The report said that 149 people falsely convicted of crimes were exonerated last year, more than double the number exonerated in 2011 and the highest total since the group began keeping records in 1989. The previous record was set in 2014 with 139 exonerations.

"There is a growing awareness that false convictions are a substantial, widespread and tragic problem," the report said. "Increasingly, Americans realize that we convict innocent people of crimes on a regular basis."

The exonerations occurred in 29 states, the District of Columbia, Guam and federal courts. Texas, the second-most populous state, had by far the most exonerations, with 54, followed by New York with 17 and Illinois with 13. On average, those who were exonerated in 2015 had spent 14.5 years incarcerated, the report said.

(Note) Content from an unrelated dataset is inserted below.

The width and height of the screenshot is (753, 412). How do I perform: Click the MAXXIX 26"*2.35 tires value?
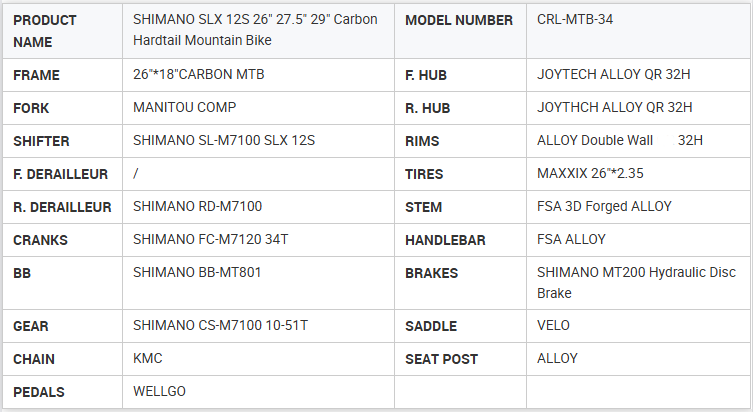(590, 174)
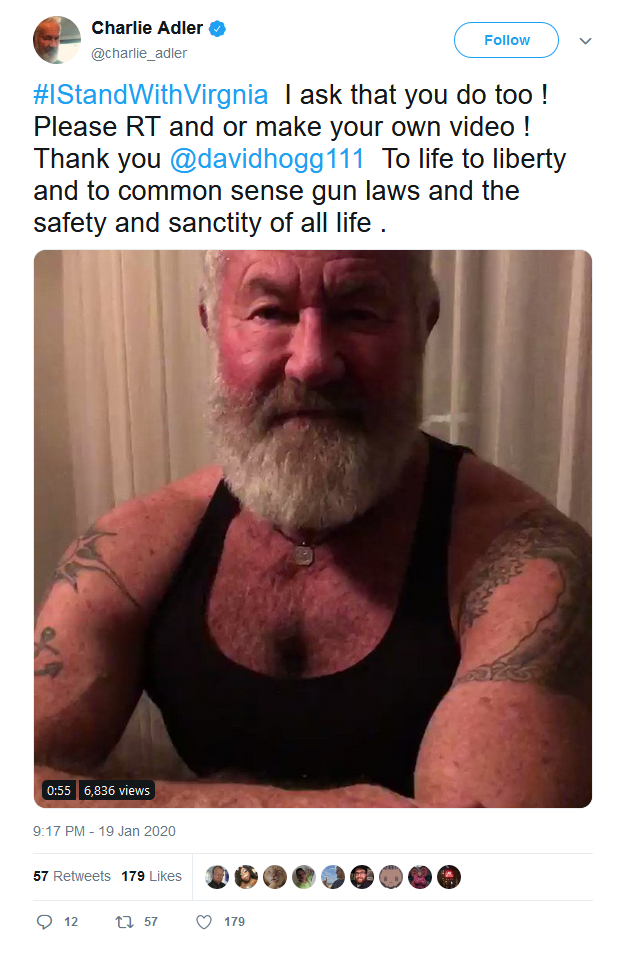
Task: Open Charlie Adler's profile avatar
Action: coord(57,40)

Fifty-eight defendants exonerated had been convicted of homicide - five received death sentences and 19 life sentences - while 47 exonerations were for drug-related convictions. Over two-thirds were minorities and about half were black.

The report also said that a record 27 exonerations were for convictions based on false confessions, including 22 from homicide cases. Further, 44 of the total 58 homicide exonerations involved official misconduct by authorities, 65 involved a person being convicted on a guilty plea and 75 involved one where no crime took place, according to Voice of America.

"The thing that is most troubling to me about these cases is it's clear that for every innocent defendant who is convicted and later exonerated, there are several others who are convicted who are not exonerated because almost all the exoneration depend on a great extent on good fortune, on Lady Luck," said Samuel Gross, report author and professor of law at the University of Michigan, according to CBS News.

"Increasingly, prosecutors, judges and defense attorneys are acknowledging the systemic problem of wrongful convictions. That's a welcome change, but it's just a start. We've only begun to address this problem systematically."